El partido del año

Este domingo a las 16 horas, Peñarol y Nacional jugarán el clásico por el Torneo Clausura en el Estadio Centenario. A diferencia de los típicos encuentros entre manyas y tricolores, este partido tiene algunas características que lo hacen especial del resto.

Las tablas

Si hablamos de lo netamente deportivo, ganar el clásico pondría al aurinegro muy cerca de su objetivo: el tricampeonato. Actualmente el tradicional rival se encuentra puntero en ambas tablas, en la del Clausura lidera con 27 puntos (uno más que el carbonero) y en la Anual con 68, dos unidades por encima del equipo de Diego López.

Quedarse con los 3 puntos, significaría quedarse con el mandato de la acumulada y ser primero en la del actual torneo, lo que a falta de 3 fechas (luego del clásico), sería tener grandes chances de cerrar el Uruguayo sin jugar finales.

El golpe anímico

No hace falta explicarlo mucho, quedarse con el clásico es un antes y un después en cualquier competencia. El ganador entrena de otra manera, juega con otra confianza, mientras que al perdedor le sucede todo lo contrario.

Lo sufrimos en el Intermedio anterior y lo venimos disfrutando hace años, el equipo viene en alza y salir victorioso de este encuentro sería el envión anímico que el equipo necesita para llevarse todo.

La paternidad

Lo que tenemos de sobra, pero que siempre nos gusta reafirmar.
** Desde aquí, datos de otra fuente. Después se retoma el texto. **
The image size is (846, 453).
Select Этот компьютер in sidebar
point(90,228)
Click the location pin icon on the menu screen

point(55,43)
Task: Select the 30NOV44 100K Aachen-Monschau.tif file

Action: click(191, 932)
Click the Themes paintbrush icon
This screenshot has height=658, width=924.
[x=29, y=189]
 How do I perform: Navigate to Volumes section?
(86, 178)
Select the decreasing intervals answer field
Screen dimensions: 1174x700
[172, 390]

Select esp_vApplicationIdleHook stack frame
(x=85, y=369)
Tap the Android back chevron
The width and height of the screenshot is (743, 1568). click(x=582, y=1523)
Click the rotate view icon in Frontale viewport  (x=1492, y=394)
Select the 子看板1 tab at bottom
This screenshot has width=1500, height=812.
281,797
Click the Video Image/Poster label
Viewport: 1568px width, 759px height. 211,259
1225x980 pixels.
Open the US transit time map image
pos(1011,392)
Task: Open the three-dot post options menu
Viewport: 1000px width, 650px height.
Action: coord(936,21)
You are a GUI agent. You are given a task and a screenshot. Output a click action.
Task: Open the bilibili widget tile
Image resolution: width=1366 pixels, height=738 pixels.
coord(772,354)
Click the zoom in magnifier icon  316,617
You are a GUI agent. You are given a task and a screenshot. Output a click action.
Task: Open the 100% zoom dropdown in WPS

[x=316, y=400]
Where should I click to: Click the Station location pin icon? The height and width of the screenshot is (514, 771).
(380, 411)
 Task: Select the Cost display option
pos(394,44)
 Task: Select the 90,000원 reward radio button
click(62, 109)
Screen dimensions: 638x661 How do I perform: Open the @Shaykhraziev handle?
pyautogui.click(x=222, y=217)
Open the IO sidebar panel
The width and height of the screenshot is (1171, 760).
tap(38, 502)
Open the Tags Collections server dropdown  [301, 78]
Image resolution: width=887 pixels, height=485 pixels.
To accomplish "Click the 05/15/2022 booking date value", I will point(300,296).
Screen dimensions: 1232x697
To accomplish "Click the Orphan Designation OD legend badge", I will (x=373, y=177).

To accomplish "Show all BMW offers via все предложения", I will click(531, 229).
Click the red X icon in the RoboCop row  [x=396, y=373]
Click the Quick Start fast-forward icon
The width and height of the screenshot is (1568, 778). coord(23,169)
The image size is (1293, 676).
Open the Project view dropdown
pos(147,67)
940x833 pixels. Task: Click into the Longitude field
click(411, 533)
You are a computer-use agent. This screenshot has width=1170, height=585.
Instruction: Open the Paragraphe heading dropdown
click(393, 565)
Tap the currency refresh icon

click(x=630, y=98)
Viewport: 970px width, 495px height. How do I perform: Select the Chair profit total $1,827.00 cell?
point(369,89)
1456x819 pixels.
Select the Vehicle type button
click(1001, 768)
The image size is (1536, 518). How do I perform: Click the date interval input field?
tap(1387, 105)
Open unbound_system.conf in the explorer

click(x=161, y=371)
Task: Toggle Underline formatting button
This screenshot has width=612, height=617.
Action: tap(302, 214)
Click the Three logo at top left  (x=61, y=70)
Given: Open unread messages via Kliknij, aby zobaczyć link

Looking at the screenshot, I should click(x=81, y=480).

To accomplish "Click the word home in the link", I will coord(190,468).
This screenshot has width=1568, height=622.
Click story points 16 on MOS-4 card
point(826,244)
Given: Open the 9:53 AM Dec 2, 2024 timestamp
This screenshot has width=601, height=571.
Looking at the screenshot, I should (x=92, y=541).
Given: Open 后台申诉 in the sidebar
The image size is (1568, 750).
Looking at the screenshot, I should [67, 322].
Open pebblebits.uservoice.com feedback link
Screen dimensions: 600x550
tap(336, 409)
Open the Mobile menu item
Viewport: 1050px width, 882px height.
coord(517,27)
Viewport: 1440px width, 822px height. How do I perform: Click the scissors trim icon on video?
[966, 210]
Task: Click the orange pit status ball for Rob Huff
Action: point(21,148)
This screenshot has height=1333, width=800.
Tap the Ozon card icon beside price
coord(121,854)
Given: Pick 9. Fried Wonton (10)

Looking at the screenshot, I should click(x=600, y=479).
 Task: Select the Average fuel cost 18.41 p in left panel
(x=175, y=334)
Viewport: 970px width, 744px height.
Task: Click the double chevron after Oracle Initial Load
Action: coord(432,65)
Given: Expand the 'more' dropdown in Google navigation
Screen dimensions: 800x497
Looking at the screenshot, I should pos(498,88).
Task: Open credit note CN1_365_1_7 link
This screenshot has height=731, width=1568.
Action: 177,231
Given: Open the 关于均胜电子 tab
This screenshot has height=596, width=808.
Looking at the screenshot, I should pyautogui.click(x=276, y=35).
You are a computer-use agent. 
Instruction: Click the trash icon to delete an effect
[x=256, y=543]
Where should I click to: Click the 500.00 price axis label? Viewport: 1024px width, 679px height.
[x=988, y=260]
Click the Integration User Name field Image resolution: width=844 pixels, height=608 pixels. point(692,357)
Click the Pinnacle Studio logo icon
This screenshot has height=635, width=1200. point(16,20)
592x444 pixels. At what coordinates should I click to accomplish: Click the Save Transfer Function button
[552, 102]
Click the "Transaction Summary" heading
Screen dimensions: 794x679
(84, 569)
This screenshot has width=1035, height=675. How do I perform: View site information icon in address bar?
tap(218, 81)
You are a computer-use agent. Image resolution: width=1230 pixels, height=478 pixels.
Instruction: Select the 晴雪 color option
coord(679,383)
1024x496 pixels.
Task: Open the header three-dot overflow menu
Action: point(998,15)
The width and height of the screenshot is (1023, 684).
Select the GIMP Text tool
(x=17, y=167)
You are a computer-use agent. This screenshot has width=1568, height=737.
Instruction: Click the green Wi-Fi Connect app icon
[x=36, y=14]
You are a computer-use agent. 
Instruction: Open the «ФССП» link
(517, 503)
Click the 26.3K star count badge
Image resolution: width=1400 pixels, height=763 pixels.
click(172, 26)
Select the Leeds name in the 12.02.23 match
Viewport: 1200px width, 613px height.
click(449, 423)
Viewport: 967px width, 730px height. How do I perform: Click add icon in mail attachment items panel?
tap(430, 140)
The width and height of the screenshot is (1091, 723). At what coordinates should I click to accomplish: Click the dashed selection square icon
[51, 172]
La paternidad clásica que ostenta Peñarol es poca veces vista a nivel mundial. Liderando en la gran mayoría de las estadísticas y siendo pionero en ganar estos encuentros en donde sea.

Nos encantan estos partidos, y es tan satisfactorio llegar con esa sensación de que es probable que lo ganemos. Al igual que en los años ’90, este plantel nos tiene acostumbrados a festejar más que sufrir, y en el rival también impacta. Alcanza con recordar la última final de Supercopa, donde hubo un equipo dispuesto a jugar y otro a esperar que corriera el tiempo.

No tuvimos el final que esperábamos en el Intermedio, fue una tarde para el olvido. También cabe destacar que el nivel futbolístico ya venía en caída desde el principio del torneo. Ahora el aurinegro se está levantando, consiguiendo los resultados que necesita e indirectamente empezó a influir en la vereda de enfrente. El último caso fue ese comunicado pidiéndole “garantías” a la AUF. No fue la primera vez…

La única hinchada que gana partidos

Por último y no menos importante, ganar el partido en las tribunas. Como bien sabemos, se podría llamarle cátedra a lo que venimos haciendo en los escalones de cemento, clásico tras clásico. Recordando las últimas finales oficiales, fue histórica la diferencia de público en las gradas, duplicando en concurrencia al tradicional rival.

Y aunque algunos quieran hacer creer que la hinchada no interfiere en los encuentros, sucede todo lo contrario y nuestros rivales lo tienen bien claro. Cobrar $600 y $900 una popular no tiene como principal fin “recaudar”, son el segundo club más popular del país y tienen cómo generar ingresos. Es claro que las últimas finales los marcó y elevando las tarifas buscan disminuir la concurrencia del club del pueblo, también lo hacen con la discriminación de edad en los niños (nuestros hinchas menores de 5 años entran gratis, los de ellos 12 años).

Las entradas se están vendiendo a gran ritmo a pesar de los costos. Un episodio más a la rica historia de la hinchada más grande del país.